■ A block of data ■
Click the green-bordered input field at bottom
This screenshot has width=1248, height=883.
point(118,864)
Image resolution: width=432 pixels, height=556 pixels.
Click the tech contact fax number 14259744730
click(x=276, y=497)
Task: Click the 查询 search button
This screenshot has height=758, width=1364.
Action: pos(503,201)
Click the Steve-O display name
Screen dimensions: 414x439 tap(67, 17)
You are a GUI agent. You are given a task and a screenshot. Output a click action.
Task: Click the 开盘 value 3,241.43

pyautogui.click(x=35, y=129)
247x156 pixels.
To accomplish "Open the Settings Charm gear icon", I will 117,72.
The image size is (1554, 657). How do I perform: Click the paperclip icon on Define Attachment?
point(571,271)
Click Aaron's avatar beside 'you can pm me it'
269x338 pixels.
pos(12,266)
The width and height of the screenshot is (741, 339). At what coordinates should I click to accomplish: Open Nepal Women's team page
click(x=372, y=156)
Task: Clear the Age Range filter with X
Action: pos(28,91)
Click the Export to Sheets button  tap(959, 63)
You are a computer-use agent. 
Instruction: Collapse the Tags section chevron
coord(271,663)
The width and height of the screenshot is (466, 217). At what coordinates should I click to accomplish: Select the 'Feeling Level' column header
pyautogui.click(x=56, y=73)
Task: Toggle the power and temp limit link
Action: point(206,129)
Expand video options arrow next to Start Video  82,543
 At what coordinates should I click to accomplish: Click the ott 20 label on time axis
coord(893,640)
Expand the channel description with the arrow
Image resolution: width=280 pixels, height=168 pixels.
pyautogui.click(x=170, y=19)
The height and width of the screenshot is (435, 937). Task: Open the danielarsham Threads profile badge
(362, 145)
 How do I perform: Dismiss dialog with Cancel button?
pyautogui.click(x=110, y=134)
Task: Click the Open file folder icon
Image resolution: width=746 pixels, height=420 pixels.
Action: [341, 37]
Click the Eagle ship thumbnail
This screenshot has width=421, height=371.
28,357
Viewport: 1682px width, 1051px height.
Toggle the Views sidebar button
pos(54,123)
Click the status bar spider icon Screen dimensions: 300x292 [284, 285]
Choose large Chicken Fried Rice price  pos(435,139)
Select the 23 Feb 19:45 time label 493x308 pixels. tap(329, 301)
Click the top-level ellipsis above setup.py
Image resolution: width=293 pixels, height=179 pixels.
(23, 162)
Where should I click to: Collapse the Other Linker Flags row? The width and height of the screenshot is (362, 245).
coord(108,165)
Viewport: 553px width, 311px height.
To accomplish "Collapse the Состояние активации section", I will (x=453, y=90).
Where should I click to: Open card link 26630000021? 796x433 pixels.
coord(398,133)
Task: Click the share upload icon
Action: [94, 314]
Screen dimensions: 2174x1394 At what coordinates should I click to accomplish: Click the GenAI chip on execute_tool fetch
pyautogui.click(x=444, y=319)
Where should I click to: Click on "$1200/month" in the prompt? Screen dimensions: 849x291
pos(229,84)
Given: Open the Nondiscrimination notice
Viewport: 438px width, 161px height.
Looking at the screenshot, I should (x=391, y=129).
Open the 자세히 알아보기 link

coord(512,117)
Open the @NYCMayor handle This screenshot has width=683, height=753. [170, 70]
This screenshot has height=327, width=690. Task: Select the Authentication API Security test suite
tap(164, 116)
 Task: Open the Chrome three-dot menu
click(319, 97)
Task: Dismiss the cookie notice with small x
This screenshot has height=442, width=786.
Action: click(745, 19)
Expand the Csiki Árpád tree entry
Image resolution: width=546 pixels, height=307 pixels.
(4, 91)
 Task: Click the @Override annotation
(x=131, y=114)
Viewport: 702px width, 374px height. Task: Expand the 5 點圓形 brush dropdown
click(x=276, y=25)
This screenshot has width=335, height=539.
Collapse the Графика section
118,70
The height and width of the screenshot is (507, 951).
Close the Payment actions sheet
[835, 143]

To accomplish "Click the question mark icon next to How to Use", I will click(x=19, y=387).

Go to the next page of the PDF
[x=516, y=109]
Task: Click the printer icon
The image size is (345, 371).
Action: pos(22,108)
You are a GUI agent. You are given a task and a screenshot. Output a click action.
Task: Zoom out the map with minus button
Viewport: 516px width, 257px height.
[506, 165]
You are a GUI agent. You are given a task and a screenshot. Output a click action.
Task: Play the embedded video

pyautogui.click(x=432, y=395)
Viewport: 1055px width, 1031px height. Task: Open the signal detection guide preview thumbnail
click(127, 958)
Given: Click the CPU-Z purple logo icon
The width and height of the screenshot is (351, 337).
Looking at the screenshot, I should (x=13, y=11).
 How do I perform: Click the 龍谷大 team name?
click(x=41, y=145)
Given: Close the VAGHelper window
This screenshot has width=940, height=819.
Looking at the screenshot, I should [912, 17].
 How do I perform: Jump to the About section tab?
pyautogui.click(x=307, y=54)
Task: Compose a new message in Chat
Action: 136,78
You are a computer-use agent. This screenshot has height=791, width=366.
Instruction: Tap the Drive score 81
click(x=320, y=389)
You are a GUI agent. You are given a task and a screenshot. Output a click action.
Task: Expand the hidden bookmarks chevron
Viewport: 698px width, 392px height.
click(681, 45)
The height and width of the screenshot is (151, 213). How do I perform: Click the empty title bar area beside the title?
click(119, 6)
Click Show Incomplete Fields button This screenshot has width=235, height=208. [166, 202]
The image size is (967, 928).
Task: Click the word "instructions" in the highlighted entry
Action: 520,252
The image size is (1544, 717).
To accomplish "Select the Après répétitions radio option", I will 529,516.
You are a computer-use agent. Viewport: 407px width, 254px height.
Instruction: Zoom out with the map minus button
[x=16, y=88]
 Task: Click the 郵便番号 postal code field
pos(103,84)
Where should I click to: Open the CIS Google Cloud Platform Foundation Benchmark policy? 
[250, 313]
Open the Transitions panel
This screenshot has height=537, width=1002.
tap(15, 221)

■ Your task ■
Gather each line from the entries above that contains the word "Open", and copy those lines out in full.

■ Reply ■
To accomplish "Open the Settings Charm gear icon", I will 117,72.
The width and height of the screenshot is (741, 339). At what coordinates should I click to accomplish: Open Nepal Women's team page
The height and width of the screenshot is (435, 937). Task: Open the danielarsham Threads profile badge
Task: Click the Open file folder icon
Where should I click to: Open card link 26630000021? 796x433 pixels.
Given: Open the Nondiscrimination notice
Open the 자세히 알아보기 link
Open the @NYCMayor handle This screenshot has width=683, height=753. [170, 70]
 Task: Open the Chrome three-dot menu
Viewport: 1055px width, 1031px height. Task: Open the signal detection guide preview thumbnail
Where should I click to: Open the CIS Google Cloud Platform Foundation Benchmark policy? 
Open the Transitions panel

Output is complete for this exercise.